When I was old enough to drive, I went back and forth between Indiana and Michigan almost every weekend. I spent most of my time there in closer proximity to the city. A few years later, after the birth of my son, I moved to the Northeast Appalachian Mountains near to where my maternal grandparents lived. And stayed there.
I never went back to Detroit. And I never went back to Indiana either.
A Short Dream
Childhood was such a short dream.
Michigan, all good wind and apples
giving way early to Detroit,
The hard city nights chain linked
and dangerous.
Childhood was a dozen ponds,
soft with algae, reed encircled,
one big Rousseaux - with no explanations.

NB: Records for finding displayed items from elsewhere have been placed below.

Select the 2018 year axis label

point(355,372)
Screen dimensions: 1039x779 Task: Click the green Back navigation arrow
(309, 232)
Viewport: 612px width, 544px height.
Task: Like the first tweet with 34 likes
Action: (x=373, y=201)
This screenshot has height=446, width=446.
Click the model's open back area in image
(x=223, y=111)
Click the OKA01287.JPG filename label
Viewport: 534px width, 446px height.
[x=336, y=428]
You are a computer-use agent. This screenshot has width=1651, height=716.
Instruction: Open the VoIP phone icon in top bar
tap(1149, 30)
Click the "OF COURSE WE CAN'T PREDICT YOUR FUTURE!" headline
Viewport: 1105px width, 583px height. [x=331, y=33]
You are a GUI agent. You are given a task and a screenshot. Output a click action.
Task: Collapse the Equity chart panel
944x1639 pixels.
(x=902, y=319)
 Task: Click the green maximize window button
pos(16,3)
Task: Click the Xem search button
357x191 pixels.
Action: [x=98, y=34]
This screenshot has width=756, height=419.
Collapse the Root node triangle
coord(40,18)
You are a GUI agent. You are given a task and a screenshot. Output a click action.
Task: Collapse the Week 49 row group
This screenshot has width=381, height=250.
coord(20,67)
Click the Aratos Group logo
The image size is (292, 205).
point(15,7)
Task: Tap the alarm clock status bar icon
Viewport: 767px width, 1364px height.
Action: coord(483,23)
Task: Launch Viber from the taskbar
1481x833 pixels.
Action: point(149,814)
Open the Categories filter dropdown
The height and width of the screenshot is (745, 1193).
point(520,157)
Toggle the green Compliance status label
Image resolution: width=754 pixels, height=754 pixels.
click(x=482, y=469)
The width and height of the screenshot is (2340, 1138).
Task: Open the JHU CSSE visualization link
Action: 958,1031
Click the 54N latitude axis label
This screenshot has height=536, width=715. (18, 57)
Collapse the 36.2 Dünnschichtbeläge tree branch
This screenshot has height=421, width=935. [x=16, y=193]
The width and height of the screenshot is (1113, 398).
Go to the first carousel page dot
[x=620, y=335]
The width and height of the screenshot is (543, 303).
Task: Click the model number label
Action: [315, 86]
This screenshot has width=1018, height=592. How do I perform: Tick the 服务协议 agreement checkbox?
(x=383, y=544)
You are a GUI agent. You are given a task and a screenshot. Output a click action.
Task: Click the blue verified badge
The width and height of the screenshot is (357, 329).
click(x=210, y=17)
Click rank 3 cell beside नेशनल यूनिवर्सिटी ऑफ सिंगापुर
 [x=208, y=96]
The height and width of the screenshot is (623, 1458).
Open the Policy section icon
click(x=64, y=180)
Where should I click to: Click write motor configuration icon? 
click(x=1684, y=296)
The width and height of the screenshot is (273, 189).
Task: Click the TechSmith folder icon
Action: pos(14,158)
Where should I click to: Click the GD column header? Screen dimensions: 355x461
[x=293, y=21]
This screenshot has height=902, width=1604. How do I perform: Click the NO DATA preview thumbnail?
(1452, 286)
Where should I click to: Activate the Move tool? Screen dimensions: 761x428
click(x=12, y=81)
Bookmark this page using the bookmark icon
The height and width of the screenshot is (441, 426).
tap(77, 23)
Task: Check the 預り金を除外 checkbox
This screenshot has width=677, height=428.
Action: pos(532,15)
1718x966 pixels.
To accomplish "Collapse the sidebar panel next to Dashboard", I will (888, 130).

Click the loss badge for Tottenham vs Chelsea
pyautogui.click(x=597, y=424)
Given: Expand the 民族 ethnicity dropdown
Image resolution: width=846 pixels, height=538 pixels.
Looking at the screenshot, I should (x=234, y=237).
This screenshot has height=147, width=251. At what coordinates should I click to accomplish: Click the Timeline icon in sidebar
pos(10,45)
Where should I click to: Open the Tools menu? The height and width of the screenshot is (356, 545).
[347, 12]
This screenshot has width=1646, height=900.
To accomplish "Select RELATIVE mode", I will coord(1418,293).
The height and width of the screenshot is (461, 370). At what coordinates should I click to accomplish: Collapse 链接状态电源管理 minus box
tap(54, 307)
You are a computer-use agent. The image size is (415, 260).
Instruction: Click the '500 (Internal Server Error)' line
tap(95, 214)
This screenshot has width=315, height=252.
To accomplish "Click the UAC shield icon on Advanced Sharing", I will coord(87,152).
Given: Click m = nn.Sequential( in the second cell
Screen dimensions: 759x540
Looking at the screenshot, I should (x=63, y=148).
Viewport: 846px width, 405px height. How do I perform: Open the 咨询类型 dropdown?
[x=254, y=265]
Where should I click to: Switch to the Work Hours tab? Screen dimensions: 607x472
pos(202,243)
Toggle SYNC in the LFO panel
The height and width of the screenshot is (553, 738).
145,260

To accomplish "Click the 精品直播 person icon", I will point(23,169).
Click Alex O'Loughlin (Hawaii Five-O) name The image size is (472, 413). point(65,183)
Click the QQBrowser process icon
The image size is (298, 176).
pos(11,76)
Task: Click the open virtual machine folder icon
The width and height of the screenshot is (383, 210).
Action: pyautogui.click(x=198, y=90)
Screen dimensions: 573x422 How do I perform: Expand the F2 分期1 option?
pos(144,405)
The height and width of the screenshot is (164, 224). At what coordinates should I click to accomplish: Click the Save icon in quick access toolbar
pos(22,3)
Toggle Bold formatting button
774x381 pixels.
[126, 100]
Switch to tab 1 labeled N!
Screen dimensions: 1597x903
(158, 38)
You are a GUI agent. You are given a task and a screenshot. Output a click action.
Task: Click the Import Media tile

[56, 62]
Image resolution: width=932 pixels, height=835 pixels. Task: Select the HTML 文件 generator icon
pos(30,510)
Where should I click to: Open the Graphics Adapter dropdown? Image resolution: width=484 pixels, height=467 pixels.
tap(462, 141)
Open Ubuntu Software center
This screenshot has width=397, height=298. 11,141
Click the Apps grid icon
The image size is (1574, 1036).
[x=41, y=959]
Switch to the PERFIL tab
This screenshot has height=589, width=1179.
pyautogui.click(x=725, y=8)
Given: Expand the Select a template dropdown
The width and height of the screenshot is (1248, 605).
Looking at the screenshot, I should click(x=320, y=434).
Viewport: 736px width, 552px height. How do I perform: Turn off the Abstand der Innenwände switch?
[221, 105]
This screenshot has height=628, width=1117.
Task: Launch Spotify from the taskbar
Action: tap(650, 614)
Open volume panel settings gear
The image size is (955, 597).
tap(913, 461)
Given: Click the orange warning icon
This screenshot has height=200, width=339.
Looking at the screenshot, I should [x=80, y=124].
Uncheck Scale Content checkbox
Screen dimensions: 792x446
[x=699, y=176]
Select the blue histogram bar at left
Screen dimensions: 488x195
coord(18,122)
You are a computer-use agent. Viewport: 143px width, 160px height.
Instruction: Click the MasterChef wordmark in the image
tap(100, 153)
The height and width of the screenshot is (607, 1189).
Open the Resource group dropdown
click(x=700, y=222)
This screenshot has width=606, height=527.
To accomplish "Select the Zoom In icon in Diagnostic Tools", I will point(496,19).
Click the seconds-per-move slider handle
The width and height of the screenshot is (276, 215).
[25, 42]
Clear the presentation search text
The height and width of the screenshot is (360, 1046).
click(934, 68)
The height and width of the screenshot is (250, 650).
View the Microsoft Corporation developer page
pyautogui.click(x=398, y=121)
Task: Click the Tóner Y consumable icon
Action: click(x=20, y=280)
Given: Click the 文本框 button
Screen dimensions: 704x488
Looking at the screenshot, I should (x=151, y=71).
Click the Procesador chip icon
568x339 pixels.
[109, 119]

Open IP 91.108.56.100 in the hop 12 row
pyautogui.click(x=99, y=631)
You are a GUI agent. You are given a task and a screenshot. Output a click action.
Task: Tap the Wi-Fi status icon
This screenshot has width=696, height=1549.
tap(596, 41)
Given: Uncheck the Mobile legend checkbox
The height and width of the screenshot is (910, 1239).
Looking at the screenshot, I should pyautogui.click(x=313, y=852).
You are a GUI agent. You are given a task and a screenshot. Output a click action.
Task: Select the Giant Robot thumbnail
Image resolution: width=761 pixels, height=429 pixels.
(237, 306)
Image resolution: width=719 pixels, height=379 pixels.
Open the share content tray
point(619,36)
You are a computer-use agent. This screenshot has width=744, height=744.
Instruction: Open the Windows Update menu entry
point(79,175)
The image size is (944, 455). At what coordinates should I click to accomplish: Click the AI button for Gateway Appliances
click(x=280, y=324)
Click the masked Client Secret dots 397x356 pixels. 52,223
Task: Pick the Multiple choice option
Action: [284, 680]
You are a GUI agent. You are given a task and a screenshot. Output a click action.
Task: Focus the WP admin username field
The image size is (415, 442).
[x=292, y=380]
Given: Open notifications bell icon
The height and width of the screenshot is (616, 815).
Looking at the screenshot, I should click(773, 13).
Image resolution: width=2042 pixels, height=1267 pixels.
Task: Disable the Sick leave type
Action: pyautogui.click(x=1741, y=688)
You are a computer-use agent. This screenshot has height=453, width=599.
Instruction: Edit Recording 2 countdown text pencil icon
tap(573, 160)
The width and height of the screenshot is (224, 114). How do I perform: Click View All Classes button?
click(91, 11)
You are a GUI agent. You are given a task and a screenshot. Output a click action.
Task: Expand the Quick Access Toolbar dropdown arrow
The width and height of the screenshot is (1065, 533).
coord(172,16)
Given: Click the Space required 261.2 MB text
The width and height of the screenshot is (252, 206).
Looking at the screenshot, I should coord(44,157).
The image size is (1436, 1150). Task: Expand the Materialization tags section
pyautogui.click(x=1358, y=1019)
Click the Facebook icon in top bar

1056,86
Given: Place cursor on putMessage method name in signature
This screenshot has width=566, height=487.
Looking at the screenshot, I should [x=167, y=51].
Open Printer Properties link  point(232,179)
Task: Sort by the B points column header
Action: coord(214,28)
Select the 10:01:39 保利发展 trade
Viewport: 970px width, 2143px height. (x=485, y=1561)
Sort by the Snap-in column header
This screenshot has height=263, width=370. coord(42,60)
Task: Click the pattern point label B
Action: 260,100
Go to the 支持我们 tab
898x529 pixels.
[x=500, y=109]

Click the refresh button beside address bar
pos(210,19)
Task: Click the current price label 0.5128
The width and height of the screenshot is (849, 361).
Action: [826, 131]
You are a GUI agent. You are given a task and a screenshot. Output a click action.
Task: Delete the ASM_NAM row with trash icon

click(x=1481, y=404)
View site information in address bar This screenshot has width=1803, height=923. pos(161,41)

We trouped through the wind-breaker days,
the almost time for dinner evenings.
That's all.
Later there were barbeques
and cousins coming.
Sweet purple and white nights
of wet grass, wide lawns, air and space.
We spun beneath all the pale moons until
we fell drunk upon wet earth,
toadstools, violet skies and Venus.
The Church stood in its own
pale bright light.
Pastel coasts, dark communions
and a light which said
Eternal Life
But all that I've seen passes.
And somewhere beyond
all that motion
angels
to guide us.
Guiding me
through yellow lit tunnels,
dark houses huddling behind
the street lights.
A clear cold world of dark cars
and black glass,
A galaxy of light like China Town
at New Year's.
And in the end it was Detroit
that somehow captured me.
In spite of, because of
the rummage sale sidewalks
rain on the windows.
In the end
It was Detroit.
Empty shops, empty streets
and too much light
in too much darkness.
_________
Providentially, the end in the poem wasn't the end of my story.